After the World Cup in 1992, Zimbabwe were finally awarded Test status. Before their inaugural Test against India in Harare, Shah suffered the misfortune of spraining his ankle and missing the most anticipated cricket match ever played in Zimbabwe.

Already at the age of 33, and with Zimbabwe having a steady production line of good young cricketers coming through, including Andy and Grant Flower and Alistair Campbell, Shah knew he had to keep scoring heavily in domestic cricket.

He made his Test debut against New Zealand in his country’s  second ever match and claimed the wicket of Black Caps batting legend Mark Greatbatch.

Shah was selected to go on tour to Sri Lanka in 1996, at the age of 37. After missing the first Test match, he scored a defiant 62, batting for five hours against Chaminda Vaas and spin legend Muttiah Muralitharan, in the second innings of the second Test at Sinhalese Sports Club in a losing cause. That Test turned out to be his last match for his country.

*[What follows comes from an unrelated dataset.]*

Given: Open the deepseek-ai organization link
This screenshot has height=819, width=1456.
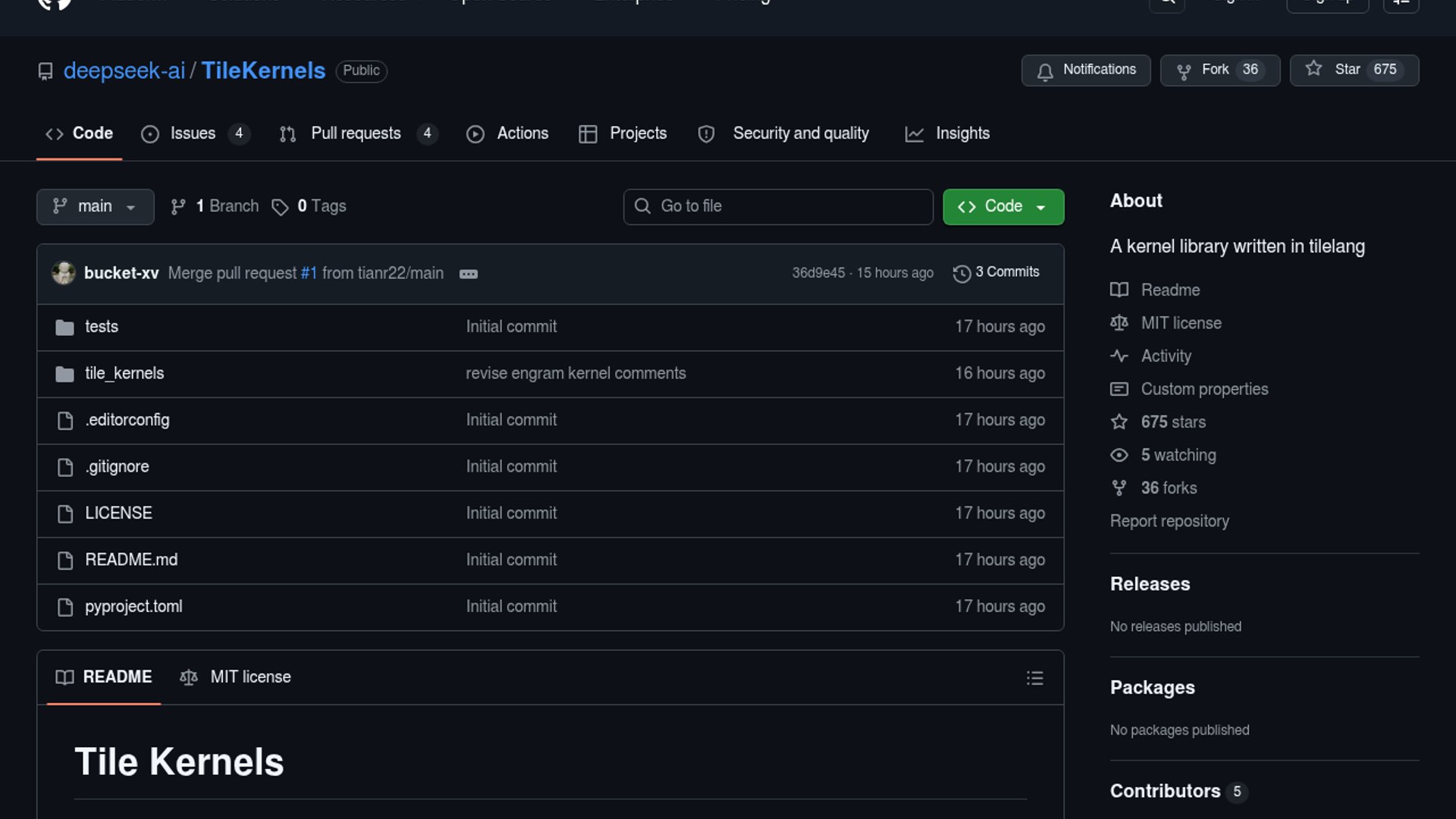Looking at the screenshot, I should (124, 71).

Of that innings he said: “People actually don’t know that I had injured my shoulder while fielding, so I couldn’t drive the ball or hit straight down the ground. I was restricted to only playing defensive shots and sweeping the ball, so I guess that worked. Definitely one of my prouder moments.”

Shah went on to become a selector and manager of the national team and speaks with sadness of how Zimbabwe cricket has come crashing down over the last decade. Always known as fighters who punched above their weight, Zimbabwe cricket changed for the worse in 2004 when 14 white players went on strike because of money issues and government interference in team selection.

Shah resigned in the wake of the player strike to concentrate on business commitments. He says he doesn’t follow Zimbabwe cricket much these days, still not seeing eye to eye with the administrators about the manner in which the whole strike affair was handled, and has not set foot at the Harare Sports Club in more than 10 years.

Asked how Zimbabwe cricket can be resurrected, Shah knows that it will be a long process to get the country’s game to where it belongs.

He said: “They don’t play enough cricket today. In our day, we played club cricket and First-Class cricket, now these players only play maybe once a month. The more you play, the more you learn about yourself and your game.”

And do they stand any chance of maybe making the quarter-finals?

Shah says: “No chance… But with Dav Whatmore, who has lots of experience, as the new coach, they might stand a light chance.”